> [BAHAN TUGAS]:
....

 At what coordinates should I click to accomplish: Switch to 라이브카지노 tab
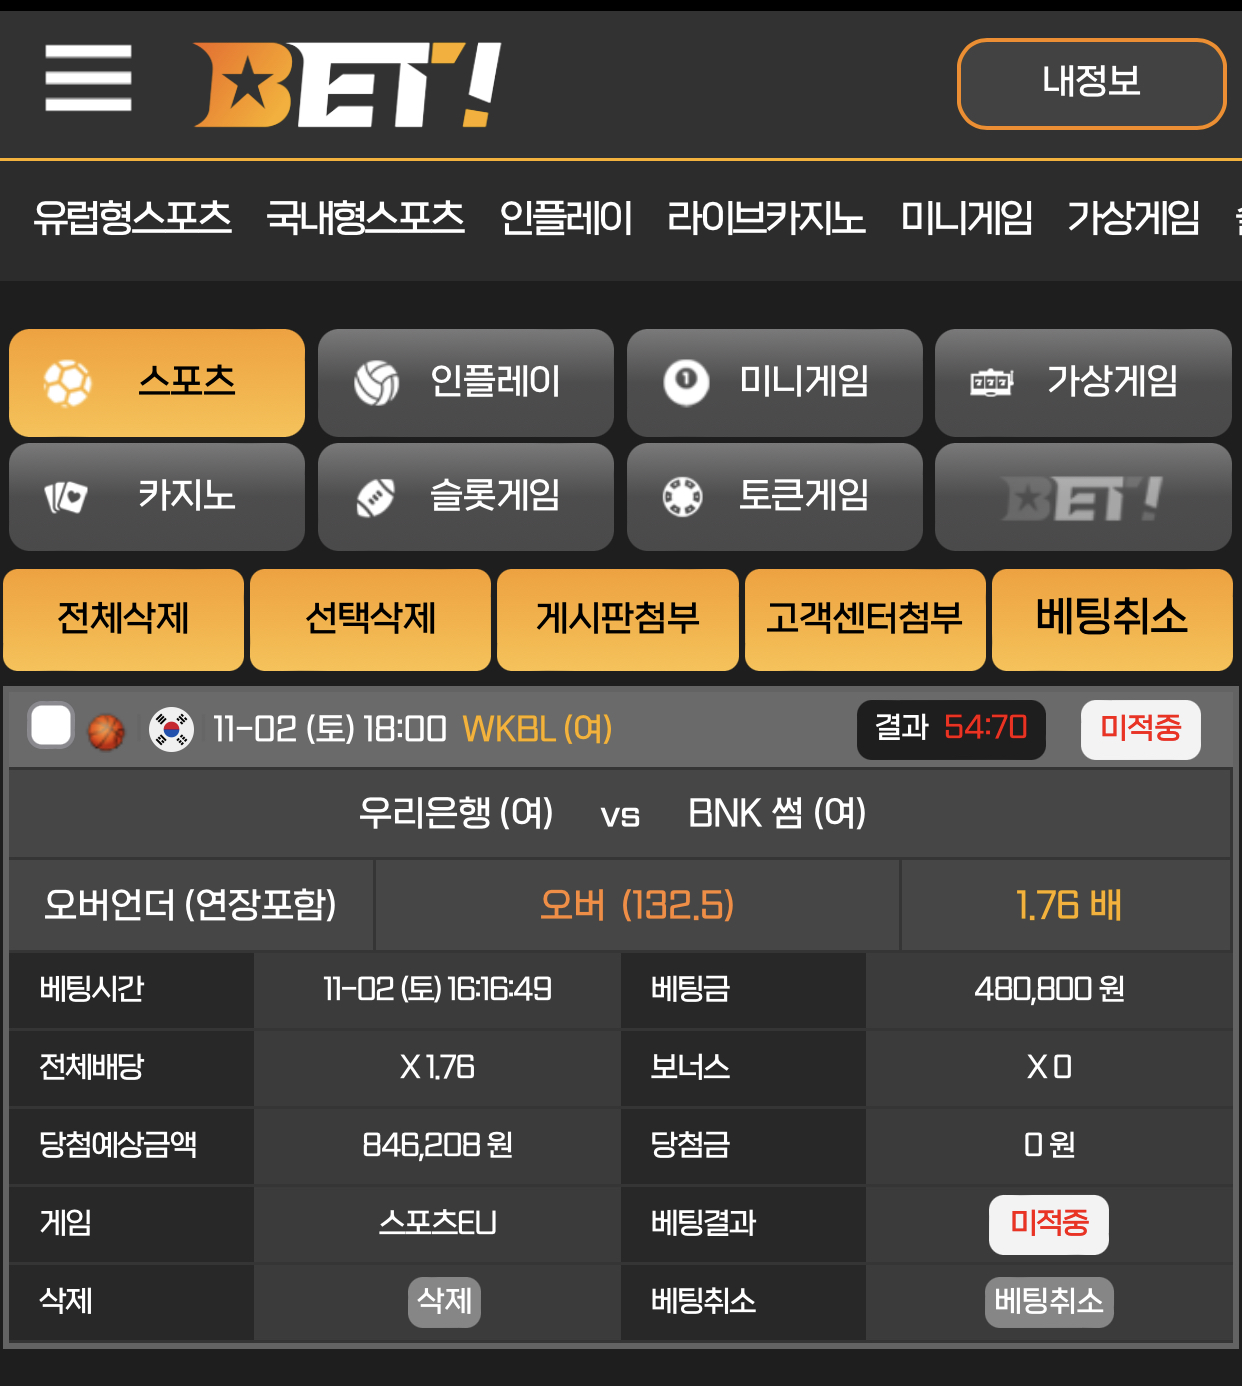(x=766, y=217)
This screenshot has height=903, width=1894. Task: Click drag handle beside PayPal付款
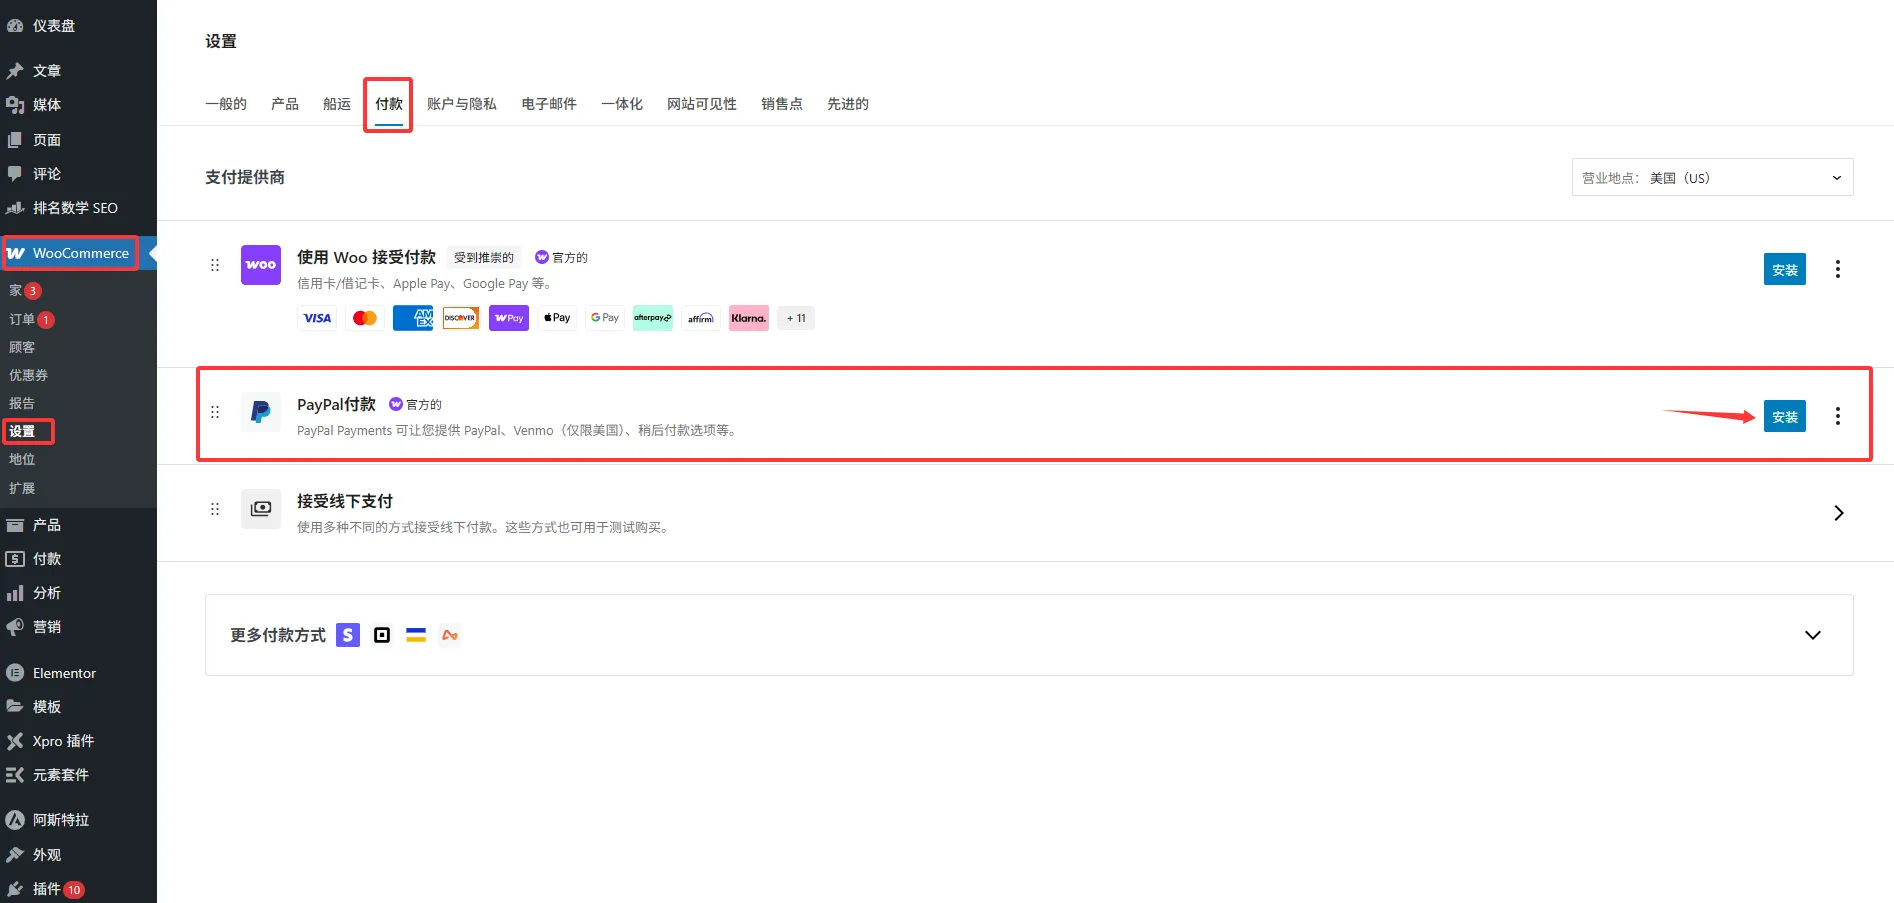point(215,412)
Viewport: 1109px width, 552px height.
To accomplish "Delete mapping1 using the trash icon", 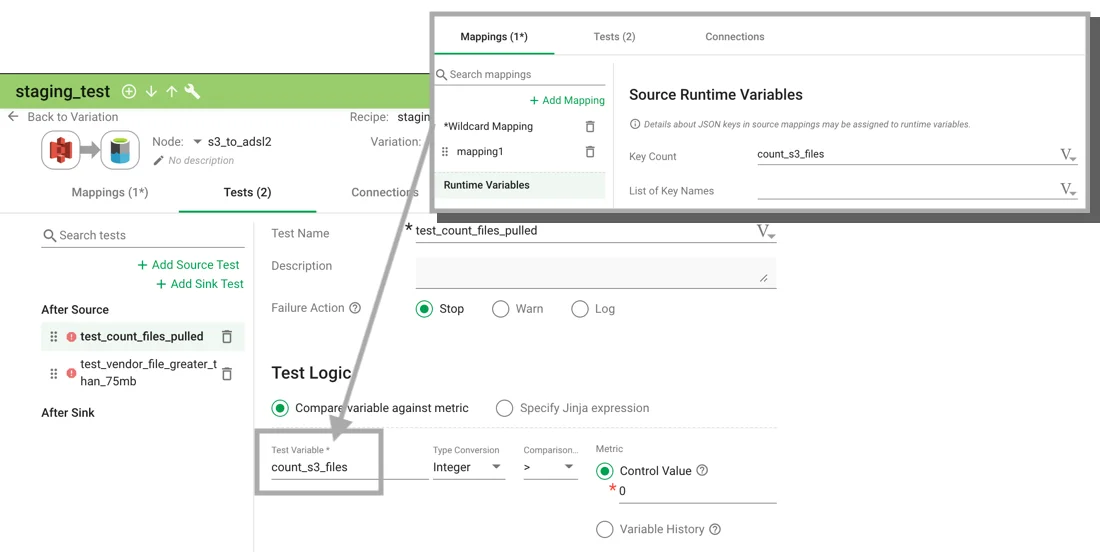I will coord(590,152).
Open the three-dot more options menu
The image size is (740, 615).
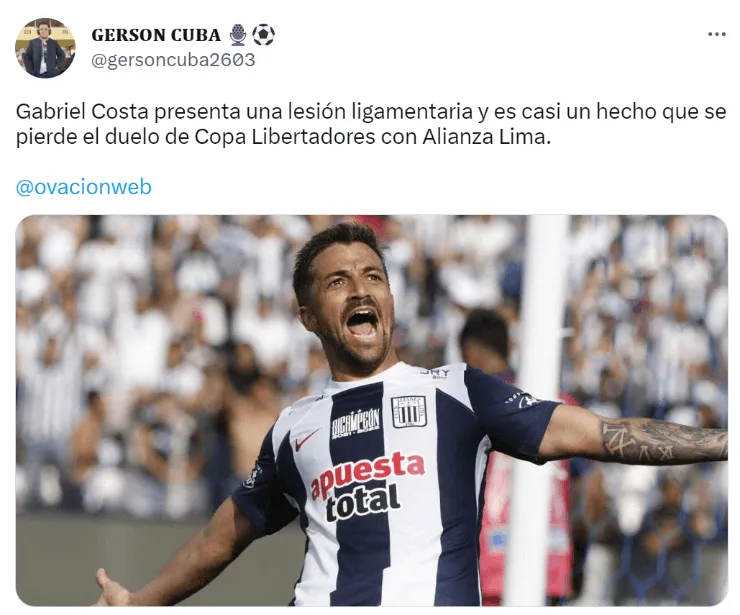coord(716,34)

....

Bisakah Anda menuliskan ulang catatan di atas tanpa perubahan, mulai dari baris yang memuat "Open the three-dot more options menu" dan berakhir di ujung catatan? Gambar tidak perlu disertakan.

> [PENYELESAIAN TUGAS]:
Open the three-dot more options menu
The image size is (740, 615).
coord(716,34)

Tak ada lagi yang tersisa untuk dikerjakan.